My husband has PTSD and the last six years have not been what I would call a joyous journey, but I feel like the last month my frustration level has risen 500 levels and not even because of his PTSD. I have been so blessed through this experience to have met some amazing women who are living with husbands who have PTSD also and it has been such a source of strength for me to hear their stories, cry together, laugh together and just offer each other support. However, it seems like the women I talk to or the sites I read the theme seems to be the same lately. Our husbands are being over medicated and we, as caregivers, are beginning to accept and believe that this is just how life is going to be from now on and it will never get better.
I am lucky because my husband is very anti-meds. He actually just started taking some about 4 months ago after being diagnosed over five years ago. He is only on four pills most of which have to do with his TBI and knee issues. I think four is a decent number. I have talked to people that could actually run a pharmacy out of their home from the amount of medications their spouse has been prescribed and they have the exact same diagnosis as my husband. I actually know someone whose husband went in to a VA stating he was addicted to the meds he was on and he was on double the meds before he left compared to when he went in. How does this even happen? There never seems to be enough money to get better. Alternative treatment programs for our vets aren’t covered, but we can hand out narcotics like they are candy? The doctors, civilian included, seem to think this is the easy fix for it all that if they can make them docile and complacent we will all be happy. I don’t know about anyone else but my husband was never docile and complacent, why would I want that now?
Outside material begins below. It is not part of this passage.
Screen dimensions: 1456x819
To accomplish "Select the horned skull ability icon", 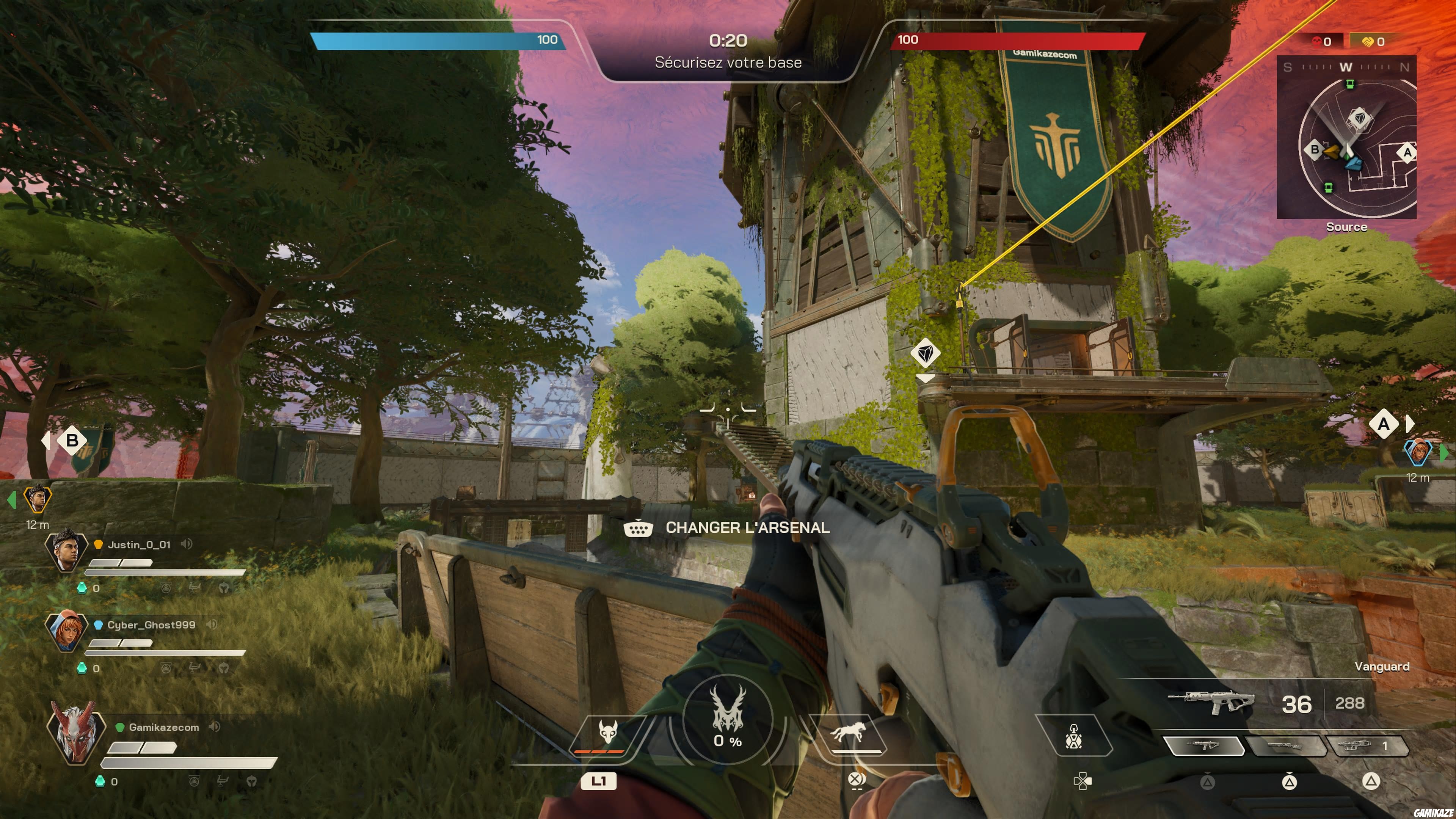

I refuse to believe that the only treatment out there is filling my husband with enough narcotics so that all he does is sleep, play video games or try to end his life. This will not be my happy ending. I realize that because of the PTSD and the TBI I will never get the husband that deployed in 2006, but I do believe there are still large chunks of him I can rescue. I know that he wants to be a good husband and father. But because he can’t always figure out how to do it himself, I need to find ways to help him figure it out and not by always doing the work for him. I need to make him feel needed, instead of doing it all myself. I need to romance him, because him planning it is just too overwhelming and can trigger a whole lot of ugly. I need to make sure he understands that I am not going anywhere no matter how many times he pretends that he wants me to leave. I need to find things he loves to do and keep him busy so he doesn’t have time to get lost in war again. I need to pray for him every day and remind him of how far God has brought him. I need to help him find his new purpose so that he understands that it is possible for him to be happy again.
I will not accept that I have to live my life walking on egg shells or that my family has to plan each day by what kind of day we think PTSD will allow us to have. I refuse to allow PTSD to have anything. I will have a happy ending and it will be with the man I married that deployed in 2006 and came home broken and because we never gave up or gave in……we will get our happy back.